[Excerpt]
────

Friday, January 7, 2011

I'm back & DIY Sewing Table

****I've updated these plans and placed them here:  Check it out ***

It's been a while since I posted.... and by a while, I mean I now have a 3 month old I wasn't even pregnant with the last time I posted. Welcome baby Isaac! Anyway, I wanted to start posting again. I got a few big boxes of fabric from co-ops I wanted to show off and, well, I spend a lot of time nursing in front computer, so why not?

This post will be a continuation of my last post, more about my sewing machine. I knew I wanted to have a sewing machine built into a table, but I didn't want to put out a ton of money for a custom sewing table. So I started looking for a nice cheap table, and I found the perfect one at Ikea. It was on sale for about $35, and was perfect for this project. I don't think they sell the size I bought anymore, but they do sell one a little bigger, found here. I was tempted to buy the bigger one for extra room to the side (very useful), but since we move a lot, I figured it'd be better to keep it small & cheap. You can follow these instructions for either the small or large table. Enough talk... here some pictures and instructions.

INGO table
2 pieces of 3/4" x 1" (around these dimensions) inch solid wood boards, one should be long enough to span the length of the table, the other can be a bit shorter (about a foot)
4 big screws & nuts (a little bigger than the height of the base of the sewing machine
1 piece of thick plywood or solid wood about 2" longer than the long side of your sewing machine and about the same width
wood screws

Tools: drill, hand saw, (miter box optional), jigsaw, coarse and fine sandpaper.

────

[Recorded data]
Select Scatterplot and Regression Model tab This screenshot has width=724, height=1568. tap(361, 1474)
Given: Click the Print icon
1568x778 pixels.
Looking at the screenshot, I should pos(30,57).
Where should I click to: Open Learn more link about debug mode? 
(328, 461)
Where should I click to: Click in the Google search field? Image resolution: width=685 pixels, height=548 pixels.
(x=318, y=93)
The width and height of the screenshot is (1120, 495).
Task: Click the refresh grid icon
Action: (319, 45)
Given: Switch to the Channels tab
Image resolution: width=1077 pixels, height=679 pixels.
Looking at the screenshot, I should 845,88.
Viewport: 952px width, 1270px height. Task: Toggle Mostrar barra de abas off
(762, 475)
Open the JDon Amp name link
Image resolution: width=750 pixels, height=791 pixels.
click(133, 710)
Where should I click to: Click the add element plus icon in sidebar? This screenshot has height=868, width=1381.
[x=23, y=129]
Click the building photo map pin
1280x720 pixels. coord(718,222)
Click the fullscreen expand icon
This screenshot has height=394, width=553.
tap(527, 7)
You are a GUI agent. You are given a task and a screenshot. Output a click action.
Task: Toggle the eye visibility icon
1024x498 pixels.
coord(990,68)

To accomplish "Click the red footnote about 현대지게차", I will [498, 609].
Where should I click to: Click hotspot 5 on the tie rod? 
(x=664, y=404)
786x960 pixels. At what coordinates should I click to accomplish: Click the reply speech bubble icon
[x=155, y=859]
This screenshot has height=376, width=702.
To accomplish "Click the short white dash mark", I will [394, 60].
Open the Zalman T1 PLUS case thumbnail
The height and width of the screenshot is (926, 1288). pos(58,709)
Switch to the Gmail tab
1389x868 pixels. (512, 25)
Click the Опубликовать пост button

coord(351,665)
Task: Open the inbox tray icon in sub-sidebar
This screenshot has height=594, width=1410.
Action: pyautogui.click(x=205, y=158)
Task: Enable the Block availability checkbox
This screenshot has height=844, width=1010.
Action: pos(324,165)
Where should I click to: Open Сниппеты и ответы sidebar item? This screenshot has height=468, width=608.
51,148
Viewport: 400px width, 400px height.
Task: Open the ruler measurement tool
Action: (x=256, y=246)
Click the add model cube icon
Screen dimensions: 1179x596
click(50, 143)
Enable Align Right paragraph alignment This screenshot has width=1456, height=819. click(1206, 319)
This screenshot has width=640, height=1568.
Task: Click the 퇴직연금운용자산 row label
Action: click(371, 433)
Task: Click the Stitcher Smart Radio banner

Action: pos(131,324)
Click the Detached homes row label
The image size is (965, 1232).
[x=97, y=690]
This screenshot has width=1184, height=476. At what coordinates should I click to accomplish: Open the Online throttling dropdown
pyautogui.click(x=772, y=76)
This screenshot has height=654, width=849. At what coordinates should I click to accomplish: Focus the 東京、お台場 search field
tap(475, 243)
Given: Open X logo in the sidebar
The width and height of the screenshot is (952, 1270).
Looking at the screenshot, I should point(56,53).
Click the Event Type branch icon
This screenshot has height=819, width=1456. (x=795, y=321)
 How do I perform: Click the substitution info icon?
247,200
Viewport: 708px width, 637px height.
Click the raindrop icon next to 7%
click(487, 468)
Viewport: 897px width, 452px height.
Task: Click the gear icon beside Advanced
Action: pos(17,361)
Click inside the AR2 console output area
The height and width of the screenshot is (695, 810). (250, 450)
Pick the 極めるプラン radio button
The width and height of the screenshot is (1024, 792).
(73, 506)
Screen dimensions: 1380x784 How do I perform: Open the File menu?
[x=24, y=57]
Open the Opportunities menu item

────

[Required task 1]
In the sewing table post, quote the passage from "It's been a" up to and including "so why not?".
[Required task 2]
According to the sewing table post, what was the sale price of the table bought at Ikea?

[Full response 1]
It's been a while since I posted.... and by a while, I mean I now have a 3 month old I wasn't even pregnant with the last time I posted. Welcome baby Isaac! Anyway, I wanted to start posting again. I got a few big boxes of fabric from co-ops I wanted to show off and, well, I spend a lot of time nursing in front computer, so why not?

[Full response 2]
About $35.